Problem to work on
Your task is to repeat exactly the lines below between the line holding "You are a computer-use" and the line holding "Instruction: Click the Berry Ltd. parent name", inclusive, and only those.

Input for this task

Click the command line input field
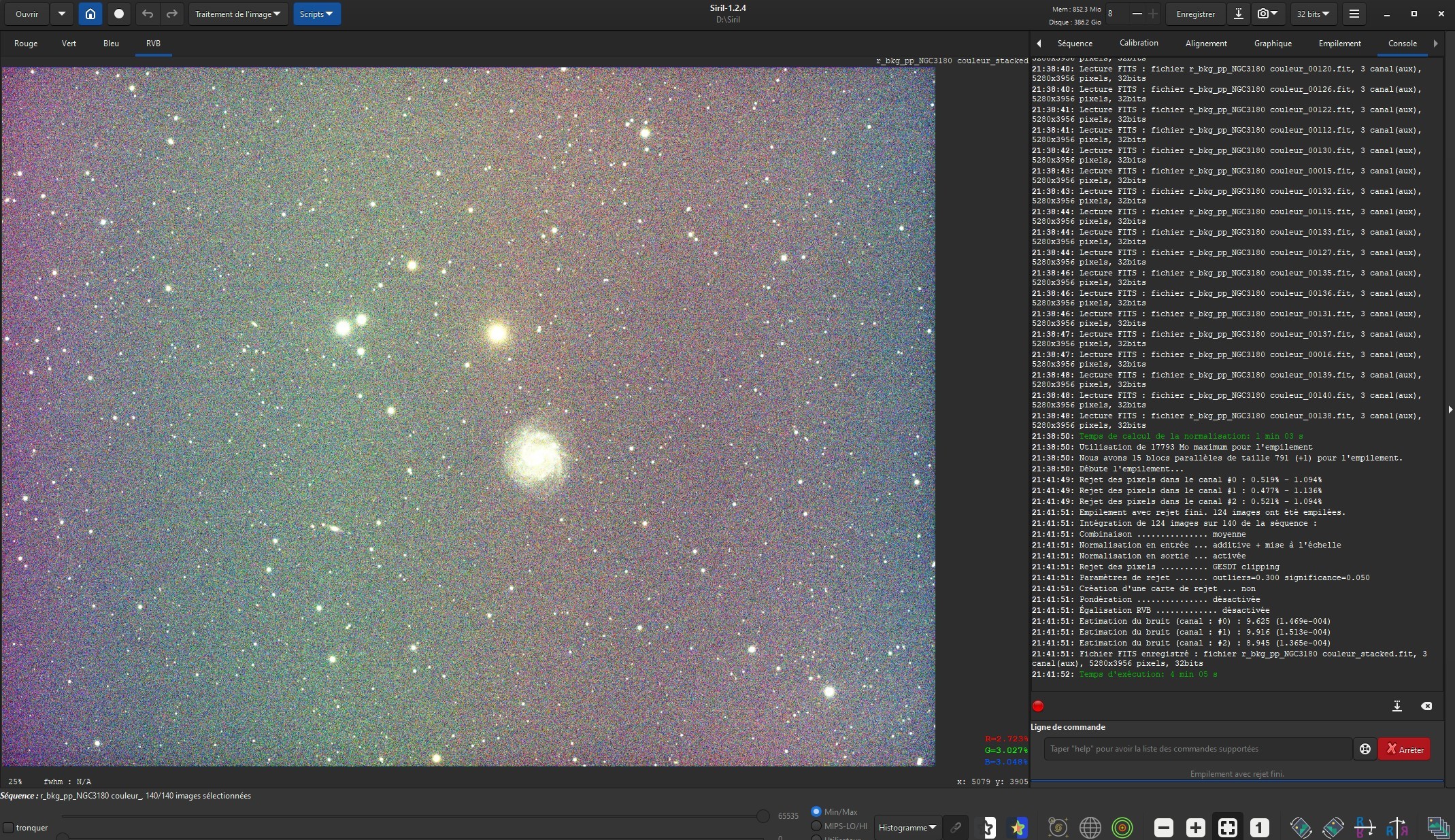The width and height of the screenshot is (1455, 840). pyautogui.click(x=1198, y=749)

==

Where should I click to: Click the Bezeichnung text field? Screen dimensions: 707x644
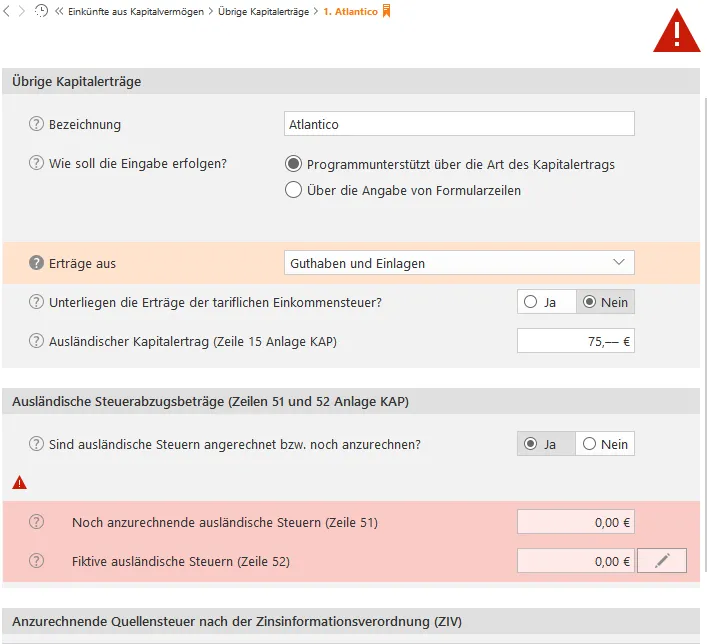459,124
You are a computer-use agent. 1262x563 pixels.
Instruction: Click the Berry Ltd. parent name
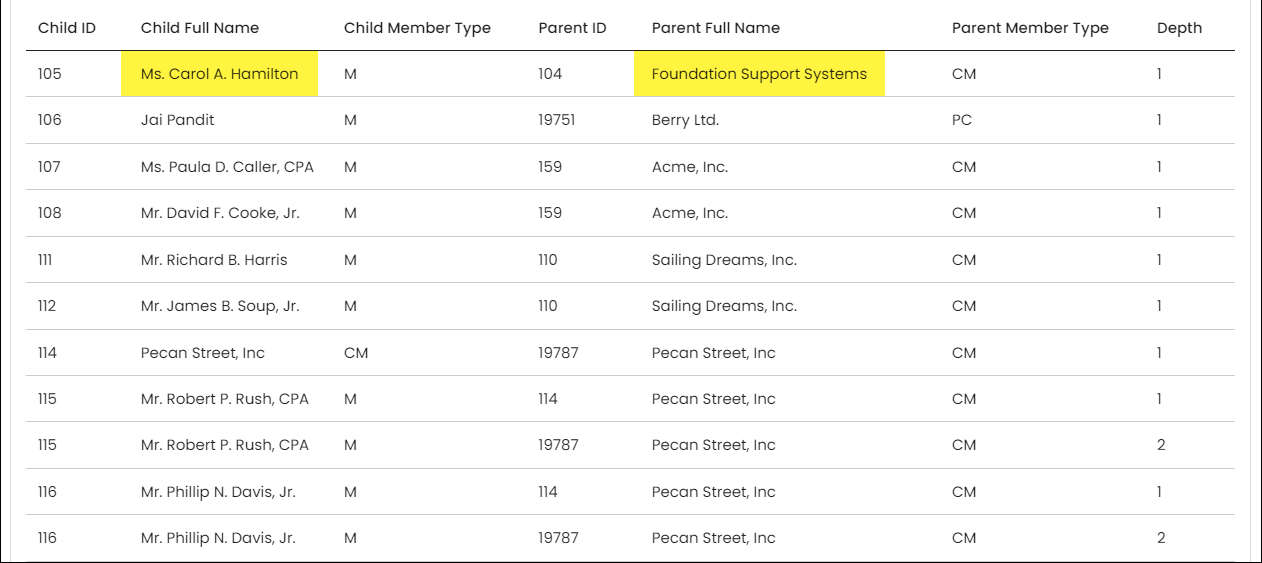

Exercise response
You are a computer-use agent. 1262x563 pixels.
Instruction: Click the Berry Ltd. parent name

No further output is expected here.